Too often we fail to look at what is under anxiety and fail to explore the existential and relational component of it. Anxiety is the driver of most relational problems.  And in the end, the solutions we arrive at become part of the problem. Buddhist teacher Susan Piver adapts the classic teaching on the Four Noble Truths:

  1. Relationships are very uncomfortable.
  2. Usually, our attempts to make relationships comfortable make them more uncomfortable.
  3. There is a way to reduce discomfort.
  4. That way is to pacify our own anxiety.

Similarly, just as building a Golden Calf to worship was not a solution to anxiety, the relational strategies we outlined above will not work!  In the end they will create relationship problems which will leave you even more anxious.

So, what do we do? Murray Bowen, the late family therapist, suggests that we should always move towards anxiety. But what does that mean?  And how do we do it?

First, it means accepting the existential reality of finitude.  There are certain existential realities that are part of life. My five year old granddaughter is already asking about death.  The solutions to that anxiety are not relational.   Nor do our manic solutions of looking for success, accomplishment, or financial security work. In the end, the solutions are spiritual. The Psalmist says “Be Still” which of course is the opposite of what we do when we get anxious.  Find spiritual disciplines like prayer, mindfulness, meditation, liturgy that help us sit with anxiety instead of running from it.

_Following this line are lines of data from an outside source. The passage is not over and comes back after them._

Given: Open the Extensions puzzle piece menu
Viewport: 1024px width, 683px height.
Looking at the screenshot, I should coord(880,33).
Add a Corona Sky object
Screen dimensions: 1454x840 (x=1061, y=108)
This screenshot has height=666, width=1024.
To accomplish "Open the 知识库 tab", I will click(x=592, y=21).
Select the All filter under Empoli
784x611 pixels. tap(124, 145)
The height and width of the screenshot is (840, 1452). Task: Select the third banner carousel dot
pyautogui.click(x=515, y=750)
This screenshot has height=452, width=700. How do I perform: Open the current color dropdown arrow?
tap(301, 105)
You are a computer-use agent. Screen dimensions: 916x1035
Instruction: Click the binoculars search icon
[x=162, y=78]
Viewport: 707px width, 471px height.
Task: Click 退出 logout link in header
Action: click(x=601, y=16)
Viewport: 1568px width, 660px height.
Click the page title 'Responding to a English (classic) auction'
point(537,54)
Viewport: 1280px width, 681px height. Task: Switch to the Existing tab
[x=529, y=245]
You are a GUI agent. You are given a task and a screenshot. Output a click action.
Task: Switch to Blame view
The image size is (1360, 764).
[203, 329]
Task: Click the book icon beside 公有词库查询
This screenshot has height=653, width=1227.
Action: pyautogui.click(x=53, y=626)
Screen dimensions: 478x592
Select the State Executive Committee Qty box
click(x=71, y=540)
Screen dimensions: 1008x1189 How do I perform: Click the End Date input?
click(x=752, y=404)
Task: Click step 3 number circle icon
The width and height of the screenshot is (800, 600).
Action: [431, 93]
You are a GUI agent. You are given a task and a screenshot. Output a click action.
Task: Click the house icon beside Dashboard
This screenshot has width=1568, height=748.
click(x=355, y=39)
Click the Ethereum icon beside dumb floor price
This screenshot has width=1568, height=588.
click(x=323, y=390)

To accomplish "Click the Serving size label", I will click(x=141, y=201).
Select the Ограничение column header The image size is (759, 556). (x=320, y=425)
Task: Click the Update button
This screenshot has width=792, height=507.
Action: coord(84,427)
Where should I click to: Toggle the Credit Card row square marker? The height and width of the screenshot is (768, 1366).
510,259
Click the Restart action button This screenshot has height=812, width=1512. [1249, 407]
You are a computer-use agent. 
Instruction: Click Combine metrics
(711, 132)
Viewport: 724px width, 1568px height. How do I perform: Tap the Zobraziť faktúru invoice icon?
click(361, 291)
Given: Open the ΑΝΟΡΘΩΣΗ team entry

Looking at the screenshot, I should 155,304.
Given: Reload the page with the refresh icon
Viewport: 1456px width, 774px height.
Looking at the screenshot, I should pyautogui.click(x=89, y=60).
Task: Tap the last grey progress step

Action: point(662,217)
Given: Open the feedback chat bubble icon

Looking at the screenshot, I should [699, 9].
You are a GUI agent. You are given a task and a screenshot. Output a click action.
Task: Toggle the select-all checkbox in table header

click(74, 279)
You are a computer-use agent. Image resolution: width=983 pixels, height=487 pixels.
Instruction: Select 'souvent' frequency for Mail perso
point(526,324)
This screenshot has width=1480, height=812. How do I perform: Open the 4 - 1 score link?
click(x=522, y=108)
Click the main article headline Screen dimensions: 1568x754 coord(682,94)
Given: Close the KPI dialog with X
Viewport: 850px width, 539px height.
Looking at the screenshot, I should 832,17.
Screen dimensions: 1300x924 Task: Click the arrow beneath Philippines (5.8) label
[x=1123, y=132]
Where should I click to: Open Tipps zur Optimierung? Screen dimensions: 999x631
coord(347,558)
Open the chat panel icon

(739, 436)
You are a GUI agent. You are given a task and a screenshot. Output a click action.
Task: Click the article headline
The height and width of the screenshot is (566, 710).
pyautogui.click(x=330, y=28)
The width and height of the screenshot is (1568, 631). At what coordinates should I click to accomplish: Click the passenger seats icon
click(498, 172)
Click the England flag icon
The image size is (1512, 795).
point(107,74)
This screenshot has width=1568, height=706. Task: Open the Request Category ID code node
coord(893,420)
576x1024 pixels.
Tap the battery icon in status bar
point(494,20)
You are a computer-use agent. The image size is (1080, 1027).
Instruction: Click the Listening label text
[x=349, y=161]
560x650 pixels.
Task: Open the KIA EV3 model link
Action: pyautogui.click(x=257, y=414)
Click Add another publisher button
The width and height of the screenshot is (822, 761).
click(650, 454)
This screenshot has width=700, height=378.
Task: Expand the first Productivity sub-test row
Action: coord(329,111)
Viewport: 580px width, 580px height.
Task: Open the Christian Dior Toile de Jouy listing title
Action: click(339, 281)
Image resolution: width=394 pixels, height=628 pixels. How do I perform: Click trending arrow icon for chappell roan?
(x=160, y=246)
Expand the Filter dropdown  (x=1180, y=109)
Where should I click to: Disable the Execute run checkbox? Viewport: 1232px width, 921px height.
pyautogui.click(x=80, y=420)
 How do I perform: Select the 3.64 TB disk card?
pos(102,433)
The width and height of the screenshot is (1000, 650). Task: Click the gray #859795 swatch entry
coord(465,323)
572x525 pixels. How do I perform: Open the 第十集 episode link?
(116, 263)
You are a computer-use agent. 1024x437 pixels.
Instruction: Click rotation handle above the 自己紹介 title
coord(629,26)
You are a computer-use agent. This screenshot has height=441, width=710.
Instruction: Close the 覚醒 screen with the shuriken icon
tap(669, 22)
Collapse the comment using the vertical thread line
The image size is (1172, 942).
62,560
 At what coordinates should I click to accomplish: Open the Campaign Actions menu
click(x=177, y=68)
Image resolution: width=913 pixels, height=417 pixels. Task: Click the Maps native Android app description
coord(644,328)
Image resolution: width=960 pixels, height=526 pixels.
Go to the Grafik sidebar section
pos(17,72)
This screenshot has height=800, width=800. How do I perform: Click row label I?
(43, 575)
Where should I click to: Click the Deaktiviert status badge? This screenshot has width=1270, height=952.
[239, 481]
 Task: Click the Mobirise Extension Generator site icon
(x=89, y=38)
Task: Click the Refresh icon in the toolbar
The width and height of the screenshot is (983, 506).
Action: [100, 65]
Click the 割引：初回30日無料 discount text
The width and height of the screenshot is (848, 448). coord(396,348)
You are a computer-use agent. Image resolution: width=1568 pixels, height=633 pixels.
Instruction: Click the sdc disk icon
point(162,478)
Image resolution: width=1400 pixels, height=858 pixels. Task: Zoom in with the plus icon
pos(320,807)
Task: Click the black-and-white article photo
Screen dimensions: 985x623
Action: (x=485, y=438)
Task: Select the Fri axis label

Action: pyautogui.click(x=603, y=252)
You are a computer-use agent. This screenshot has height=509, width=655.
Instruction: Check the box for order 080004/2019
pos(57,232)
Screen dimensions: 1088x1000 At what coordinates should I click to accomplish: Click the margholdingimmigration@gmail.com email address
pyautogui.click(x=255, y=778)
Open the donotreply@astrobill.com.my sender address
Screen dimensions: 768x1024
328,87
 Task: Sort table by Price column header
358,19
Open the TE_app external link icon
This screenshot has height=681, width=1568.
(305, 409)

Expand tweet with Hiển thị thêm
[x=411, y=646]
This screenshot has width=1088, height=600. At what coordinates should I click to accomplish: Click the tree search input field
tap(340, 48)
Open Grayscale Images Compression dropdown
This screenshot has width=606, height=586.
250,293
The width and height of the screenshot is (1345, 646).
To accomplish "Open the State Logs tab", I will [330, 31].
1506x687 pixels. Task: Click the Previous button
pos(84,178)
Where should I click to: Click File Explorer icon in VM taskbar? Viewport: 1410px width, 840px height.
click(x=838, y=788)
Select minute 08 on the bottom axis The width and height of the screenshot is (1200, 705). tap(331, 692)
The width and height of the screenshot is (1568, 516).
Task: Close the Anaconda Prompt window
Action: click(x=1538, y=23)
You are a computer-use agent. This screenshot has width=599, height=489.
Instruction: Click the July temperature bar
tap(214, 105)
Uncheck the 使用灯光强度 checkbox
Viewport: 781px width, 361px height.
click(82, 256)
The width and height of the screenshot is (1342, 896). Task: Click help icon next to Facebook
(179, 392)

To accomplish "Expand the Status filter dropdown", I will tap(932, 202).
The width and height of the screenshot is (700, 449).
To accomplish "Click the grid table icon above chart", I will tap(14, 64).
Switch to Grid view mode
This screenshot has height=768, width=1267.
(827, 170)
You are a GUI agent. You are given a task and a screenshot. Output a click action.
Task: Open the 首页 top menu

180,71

Second, it means being honest with ourselves about our deepest fears.  We need to both explore fears of being hurt, or rejected, or even of being seen, and then understand how our defenses can hurt us relationally.  All of us have wounds, and we form defenses against those wounds in an attempt to stay safe.  However, while that protective shell protects us from more hurt,  in the end keeps us from finding the type of intimacy that can be healing

Finally, healthy relationships can be a wonderful oasis in the midst of the storms of life - if anxiety is not driving us to control, fuse, or change the other person.  When we can practice Martin Buber’s relationship philosophy of moving from “I - It” (where we put those we love in a restrictive box and think we understand them) to “I - Thou” (where we continue to experience the other in new ways and appreciate them as a separate individual with their own journey), we can find peace and even transcendence.